The embeddings lifecycle is simpler since streaming is not involved:

  1. Embeddings builds an EmbeddingsRequest from the configured inputs, model, and options
  2. create() returns PendingEmbeddings -- a lazy handle that holds the request, driver, and event dispatcher
  3. get() triggers execution:
  4. The driver's handle() method sends the HTTP request
  5. The response body is decoded and passed to driver->fromData() to build an EmbeddingsResponse
  6. EmbeddingsResponseReceived is dispatched
  7. EmbeddingsResponse is returned -- containing vectors and usage
$response = Embeddings::using('openai')
    ->withInputs(['Hello', 'World'])
    ->get();

$vectors = $response->vectors();   // Vector[]
$first = $response->first();       // first Vector
$usage = $response->usage();       // InferenceUsage

Retry logic is handled internally by PendingEmbeddings based on the EmbeddingsRetryPolicy attached to the request.
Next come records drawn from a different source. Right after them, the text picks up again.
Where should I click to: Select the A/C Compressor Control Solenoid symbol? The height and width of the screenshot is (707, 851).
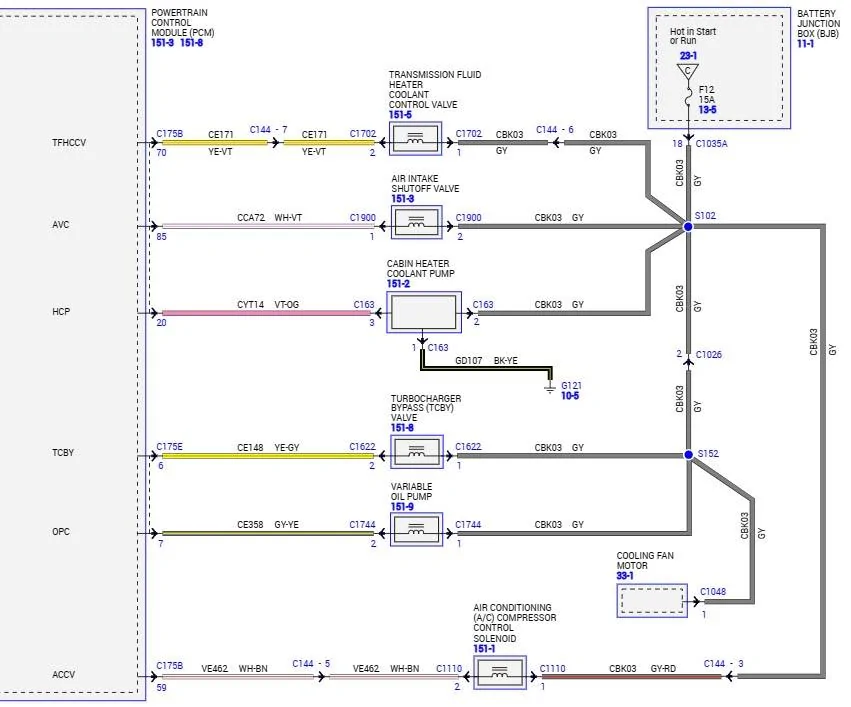click(x=500, y=672)
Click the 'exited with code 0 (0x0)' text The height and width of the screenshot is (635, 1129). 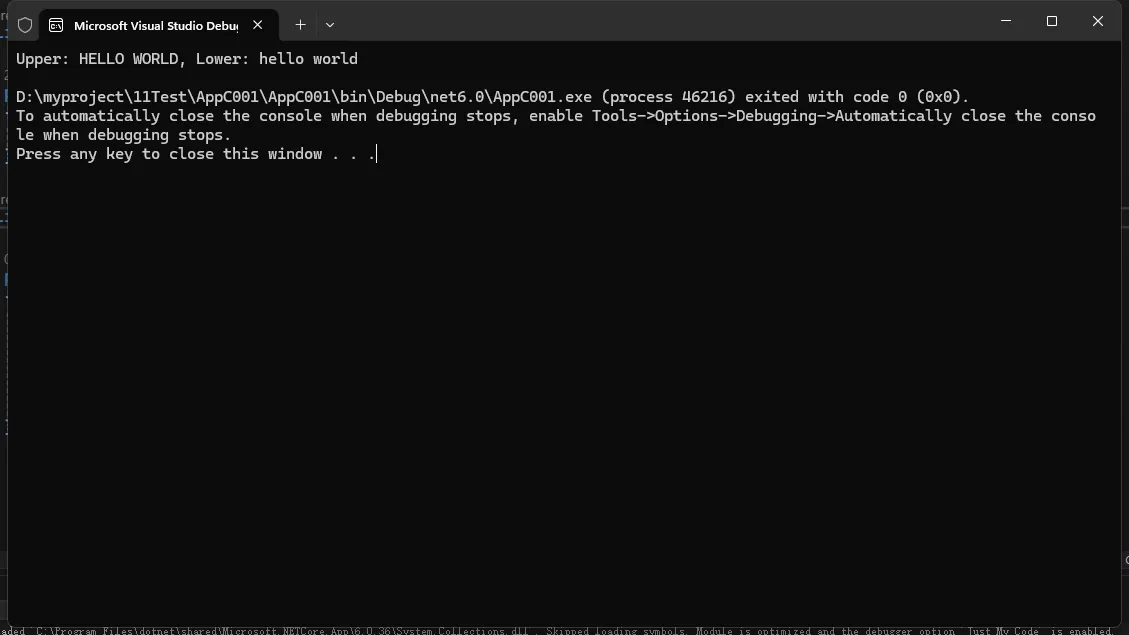click(857, 97)
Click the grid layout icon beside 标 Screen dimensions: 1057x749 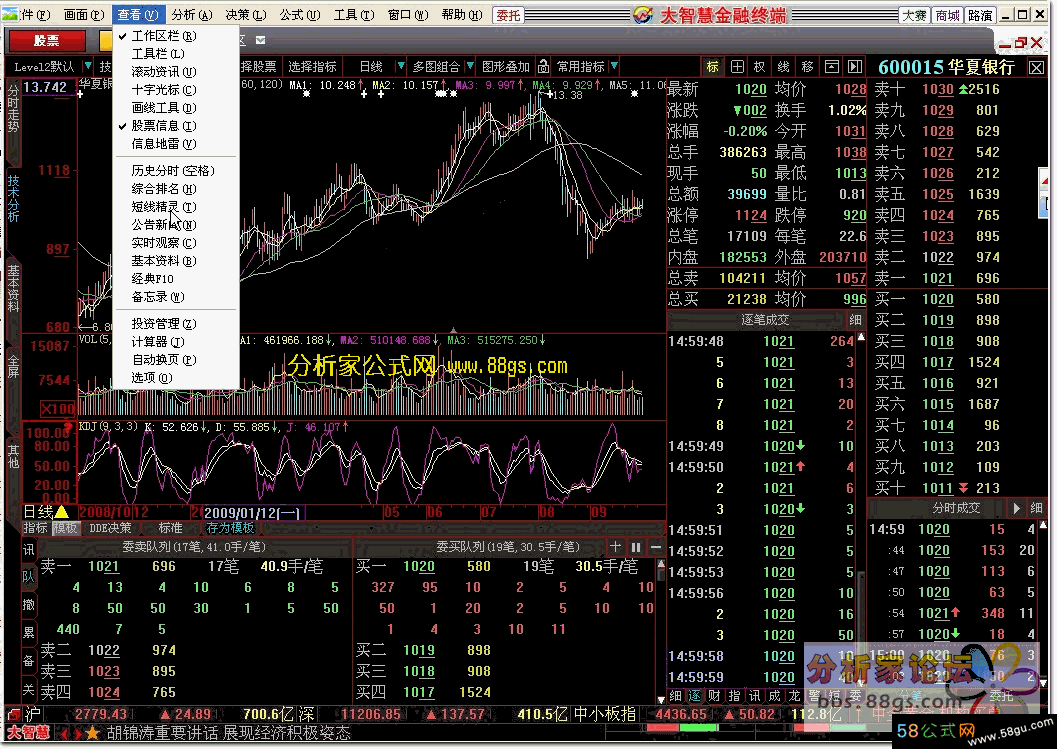tap(737, 67)
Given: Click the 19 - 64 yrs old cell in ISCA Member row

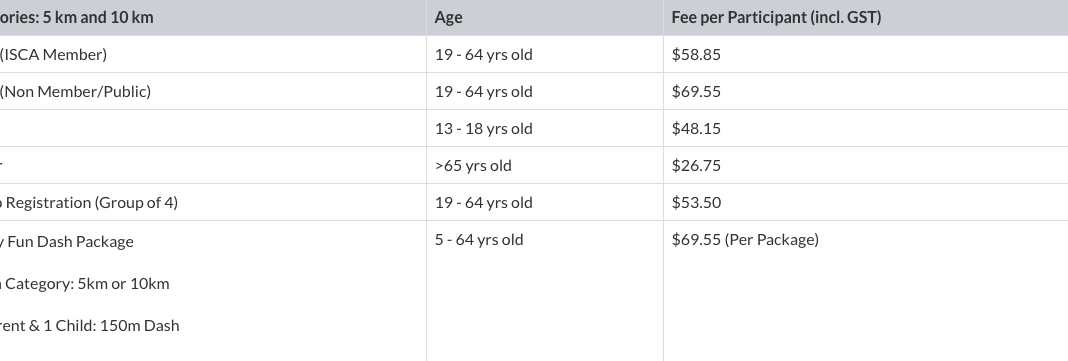Looking at the screenshot, I should coord(484,54).
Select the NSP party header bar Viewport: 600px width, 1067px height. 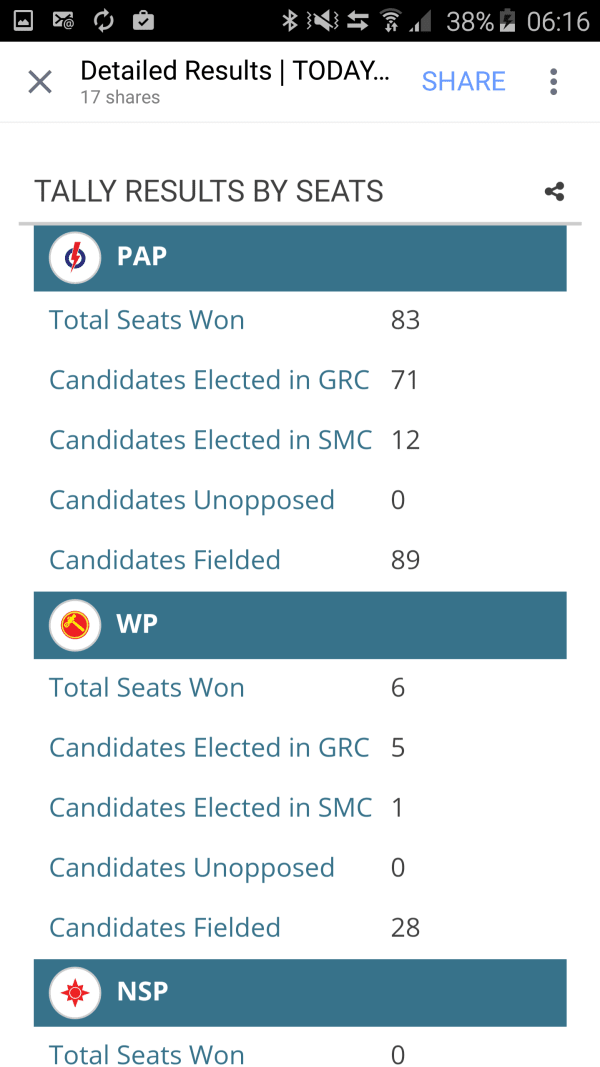(x=300, y=993)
The retry loop follows the same exponential backoff pattern as inference retries.

Response Caching

Both the inference and embeddings lifecycles support response caching. When ResponseCachePolicy is set on the request, the InferenceExecutionSession caches the response after the first successful execution. Subsequent calls to response() or get() on the same PendingInference return the cached result without making another HTTP call.

use Cognesy\Polyglot\Inference\Enums\ResponseCachePolicy;

$pending = $inference
    ->withMessages(Messages::fromString('Hello'))
    ->withResponseCachePolicy(ResponseCachePolicy::Memory)
    ->create();

$first = $pending->response();  // makes HTTP call
$second = $pending->response(); // returns cached response

For streaming, the stream itself cannot be replayed -- calling deltas() a second time will throw a LogicException. However, final() always returns the assembled response, which is stored in the execution object.